Now the train is on another track and not on the rail. Apparently, it’s going to move on a trunk-road and not on the rail. Not only the engine driver but also the passengers in the train seem to prefer the journey on the roadway rather than the railway. Apart from the pandemic and the collapse of the economy associated with it, it is now possible for the country to plunge into a constitutional crisis. Eventually, this might even end in the total collapse of the socio-political system of the country.
The corona pandemic is only an accident, not a wilful manoeuvring of an evil force to sabotage the Government’s political path. It is true that it has obstructed the capacity of the Government to consolidate its power. Yet, it is dangerous to play with the pandemic to overcome the dilemma the Government is facing.

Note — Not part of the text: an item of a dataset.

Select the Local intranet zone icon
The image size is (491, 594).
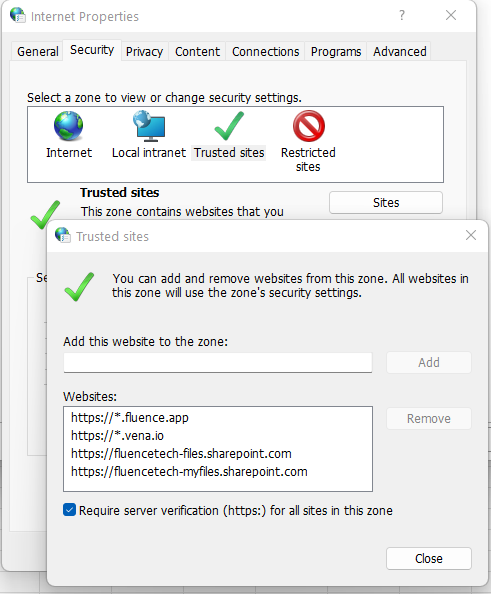tap(149, 126)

The question as to how the constitutional crisis could be resolved will serve, at least in the short run, as a crucial factor that determines the shape of the political course of the country. Nevertheless, this can be considered a historical occasion that would strikingly test the true character of not only the Government and the Opposition parties, but also independent institutions like the Election Commission.
End of an era?
Even before the outbreak of the pandemic, the country was not in good shape; it was in a state of degeneration and decay; the entire political system was on the verge of near collapse. The pandemic has only accelerated the process of the collapse of the political system. It is happening not due to social influence but on the internal drawbacks inherent in the system itself. Once a house is dilapidated and decayed beyond repair, and if the occupants of it continue to linger in it without demolishing it, then inevitably the house might collapse on its own at some point of time. Perhaps the same can be said about what is going to happen to the political system of Sri Lanka.
The extent of impact that the corona pandemic might have on the lives of the people of Sri Lanka is not clear. The impact it has already made on the socio political scenario and the economy is enormous. The social system is in a state of near collapse. Also, the State is in a helpless state where it is forced to rely on the aid received for containment of the pandemic. All revenue sources of the Government have collapsed. The operations of the private sector have shrunk to a great extent creating a situation where millions are likely to lose their jobs.
Apparently, one era in Sri Lanka is moving towards an end, not prompted by the aspirations of the people but due to the influence of internal factors. Yet, it is not clear whether the new era that follows will be a progressive or regressive period compared to the bygone era.